Постановив отдать вот эти голоса двум девушкам-солисткам, роялю и двум скрипкам, задумав их пустить в различных кратных темпах на одних, почти не различаемых высотах, он взялся тотчас же раскладывать по нотам для духовых и струнных партии, которые воспроизводят дыхание растущей индустрии — шумы гидравлических прессов и ритмы коммунарских поездов. (Урусов Урусовым, но от «разумного железа» никуда не деться, да и к тому же точность производства музыкальной правды, которую ему поручено произвести, едва ли не впервые сделалась всерьез важнее для Эдисона, чем формотворческое первенство, чем радость обладания патентом на техническое новшество… что-то действительно сломалось в нем, какая-то перегородка себялюбия, потребности делить все сущее на собственность и не-свое… и ничего — не сократился, не издох, наоборот, почуял новую необычайную свободу. И новый смысл возник, родившийся от столкновения наивных пролетарских голосов и циклопической машины «умного» оркестра — как хлеб против закормленности избалованного слуха, невинность против интеллекта, хрустящего костями жертв на жвалах.
Раскочегарившись, разбегавшись, словив искру мыслительного приступа, корявый ствол небесного огня («я весь как гребаный громоотвод»… то, что зализанно и мертво называют «вдохновением» и понимающе кивают головами, не стыдясь), Камлаев, крадучись, вползал домой и, не включая света в комнатах, на унитазе в ванной заполнял пустую разлинованную белизну звенящими в крови цикадами дарованного текста.
Вздыхая тяжко, паровые молоты вгоняют сваи в мерзлоту — зарегулированный, мерный, неумолимый ритм, тягучая пульсация единственной порабощающей идеи; усильно, напряженно вибрирующие струнные распиливают воздух в ритме поездов; дрожащие беспримесной непримиримостью, каленой ненавистью к темным божествам природы, не горлом — всем составом рвутся, взмывают в высоту солирующие голоса и моментально ниспадают обессиленно, сорвавшись, надорвавшись, вновь набирают бешенство напора — все выше и выше, предел одолевается отлично прокаленным, неимоверно прочным человечьим веществом… вперед, вперед, мычанием разжать, раздвинуть прутья вековечных правил голода и смерти, переродиться в этой гонке самому, стать новым существом, прекрасной, яростной, выносливой, неистребимой машиной. Вперед, вперед, остервенелыми швырками, такими частыми, что пауз не хватает для набора духа, швыряют уголь в жирно плачущую топку, себя — в решимости стать топливом, горючим вкладом в воздух радостного будущего.
Тяжело-звонкие акценты и протяженности у разных голосов смещаются по отношению друг к другу — неудержимо нарастает пыточная, гвоздяще-неотступная иррегулярность; высоты, скорости срываются с ума и выдыхаются, исчерпывают силы и тотчас оставляют отметку исчерпания позади; черт различения больше не осталось, граница различных шкал времени стерта, идет невероятный, недозволенный природой обогащающий обмен между живой душой и мертвой материей, между телесной органикой и обжигающим железом: железо уже мыслит, постигает и ведает свое предназначение лучше человека, и человек приобретает бесконечную выносливость металла… и вот уже все голоса сливаются в пульсирующую лаву, прессуются в сонорный тучный шум, составленный из множества конвульсий и подыхающих сипений, в упорную маниакально тембровую массу, что и дает пределом своего развития глухой, налегший каменной породой на череп, давяще-неподъемный тон.

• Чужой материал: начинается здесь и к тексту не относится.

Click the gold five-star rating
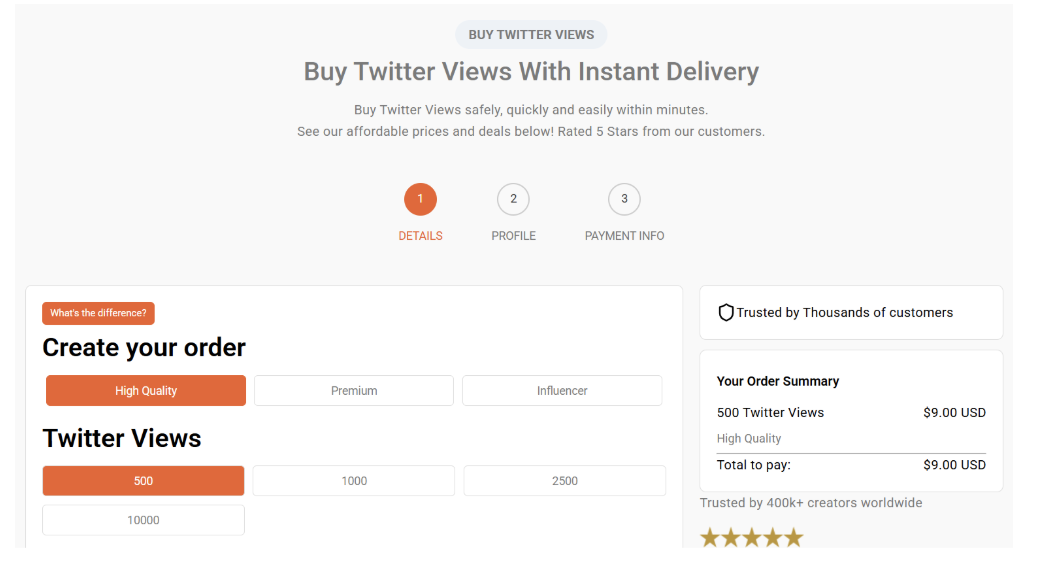 click(751, 538)
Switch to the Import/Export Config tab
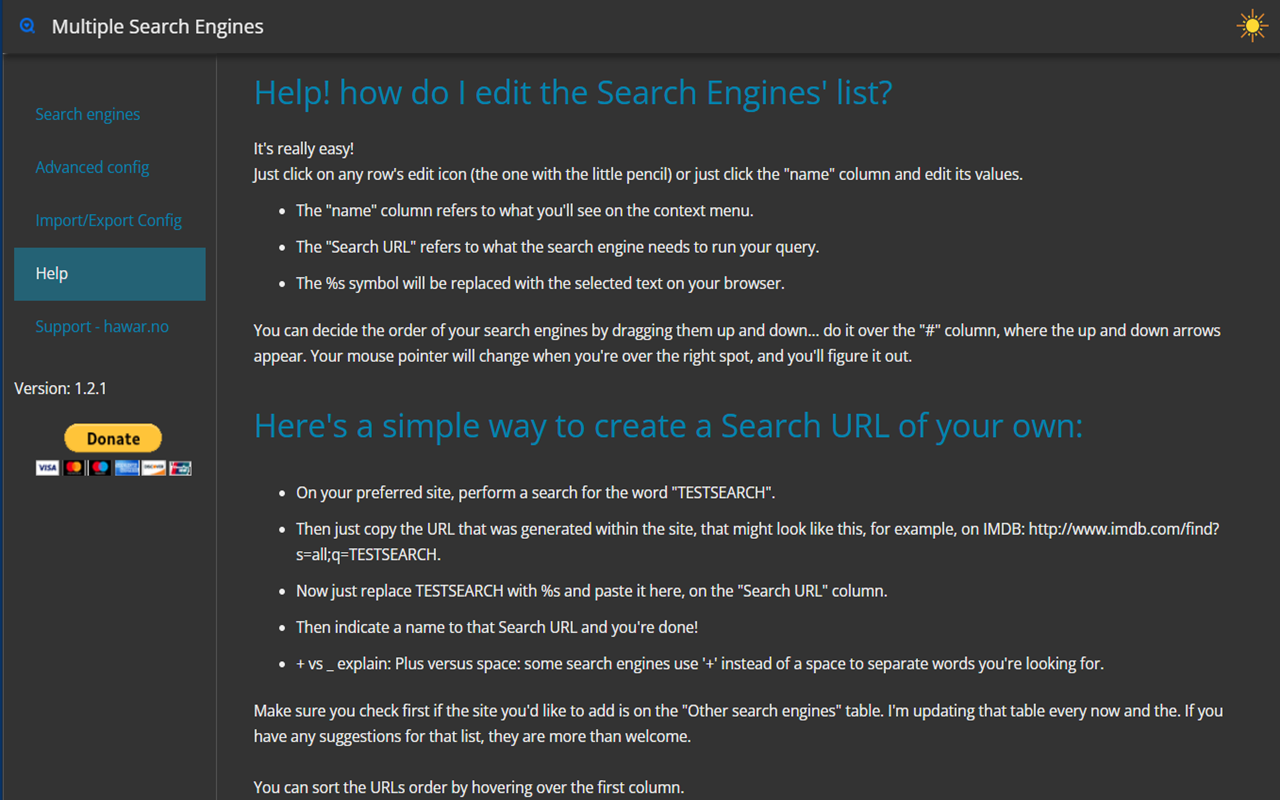The image size is (1280, 800). (108, 220)
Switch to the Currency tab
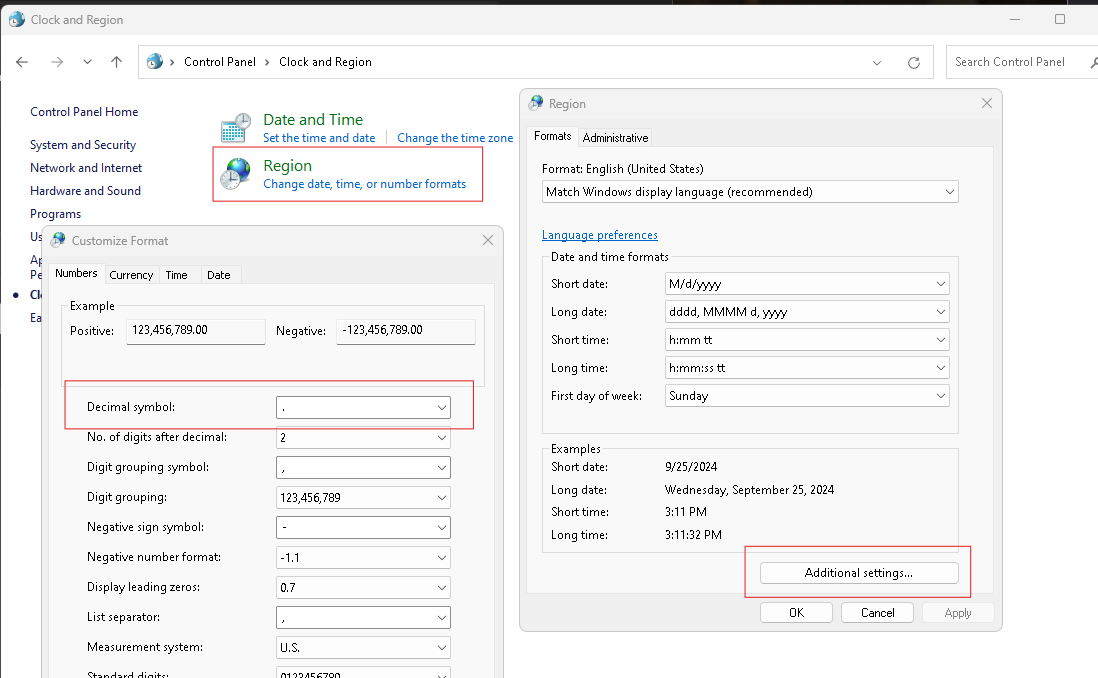 click(131, 275)
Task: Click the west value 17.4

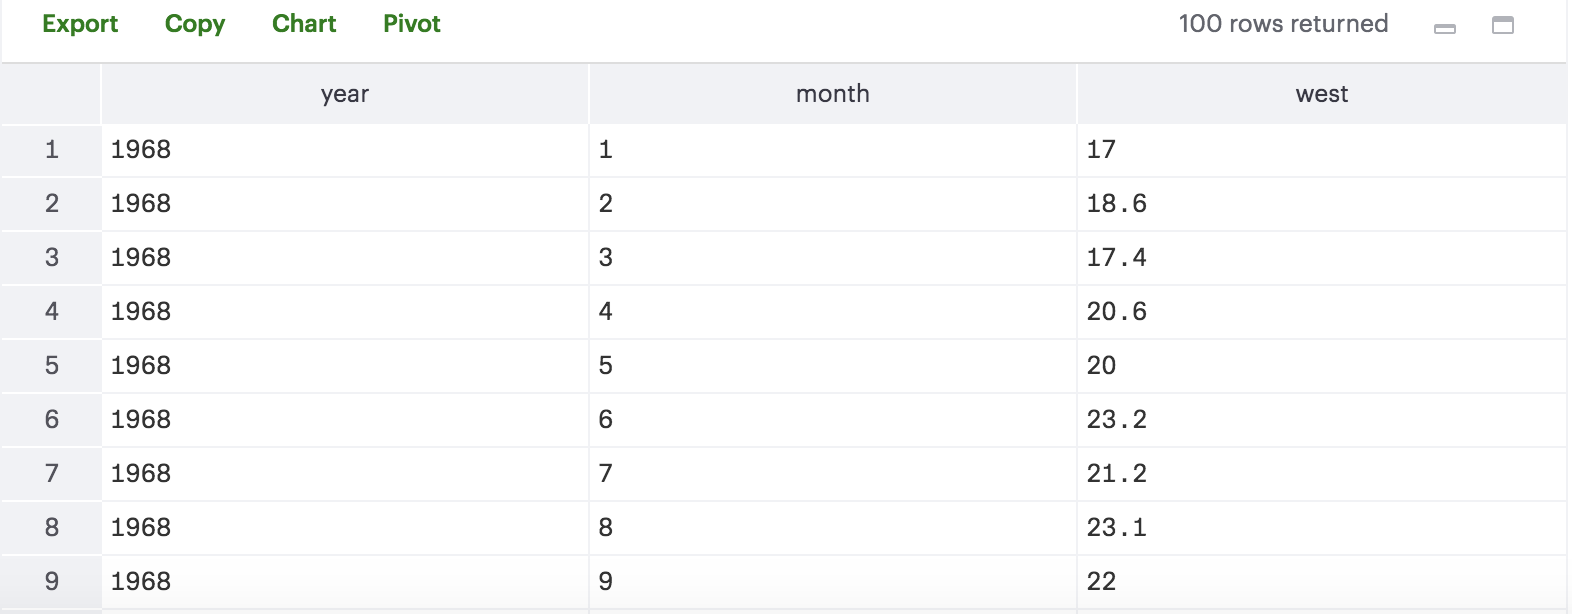Action: (1117, 258)
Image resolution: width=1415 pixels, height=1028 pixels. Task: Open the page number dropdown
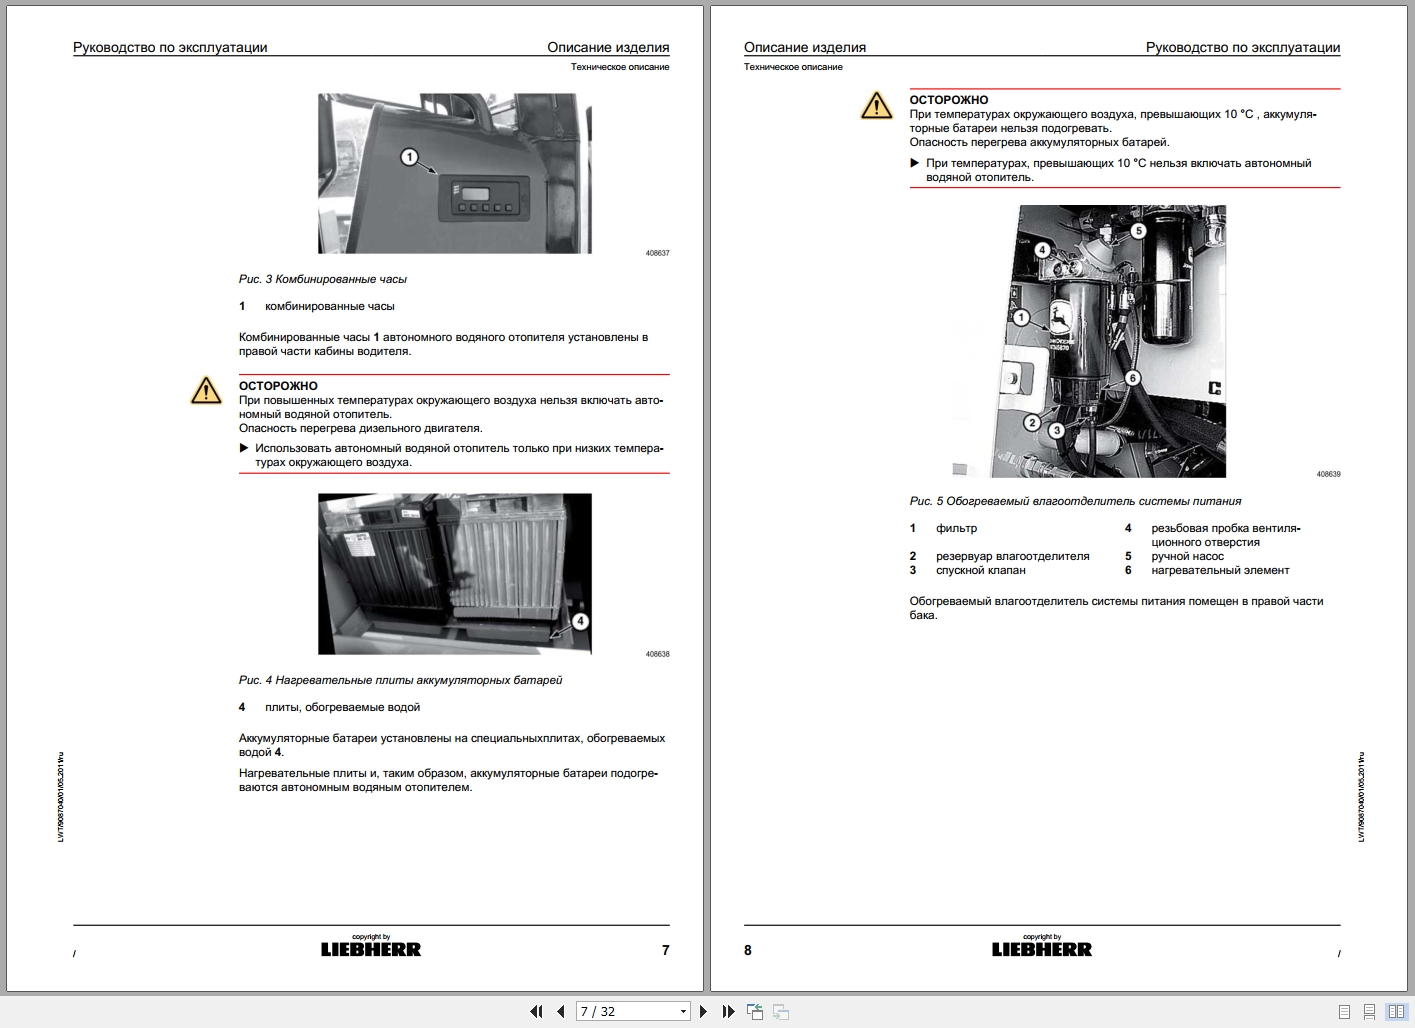coord(684,1011)
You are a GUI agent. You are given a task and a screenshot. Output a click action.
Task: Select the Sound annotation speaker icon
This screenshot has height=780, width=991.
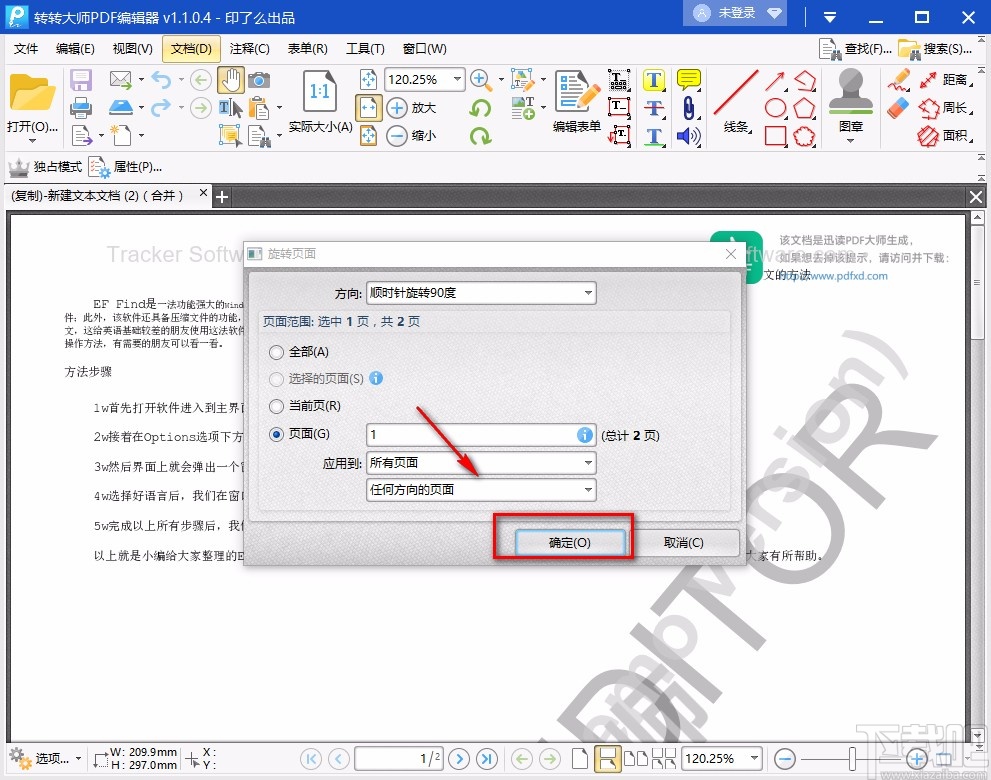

Кипящий гимн великому жизнестроительству исходит, выдыхается в пустой глас неживого, в гудение глухой и равнодушной земляной утробы. Полет подвижнической радости труда, движения прорвы голосов передового отряда человечества катастрофически мгновенно и вместе с тем неуследимо-плавно выстывают; грозная мощь накатывающей лавы, все уплотняясь, все твердея, становится немым безличным пением недр, сплошным молчанием глубинного гранита.
Фортепиано, будто метроном, работающий в ритме световых десятилетий, негаданными тембровыми вспышками давало эту остановку, замирание будто в последний раз, и в звуковом пространстве магматически-неукротимого «Платонова», не наступая, наступало время глухоты — когда никто не мог почуять землю и услышать небо, свободной твари человека еще не было, и некому на свете было мыслить, постигать.
«Моменты» бешенства, движения на пределе сил и вспышки замирания чередовались непрестанно; повелители бурь, покорители жизни становились песком, то опять упивались своим всемогуществом; «моменты» неподвижности пропорционально увеличивались, уже огромные и тяжкие, как тектонические плиты, как ледник, — давя неверием в возможность возобновления движения.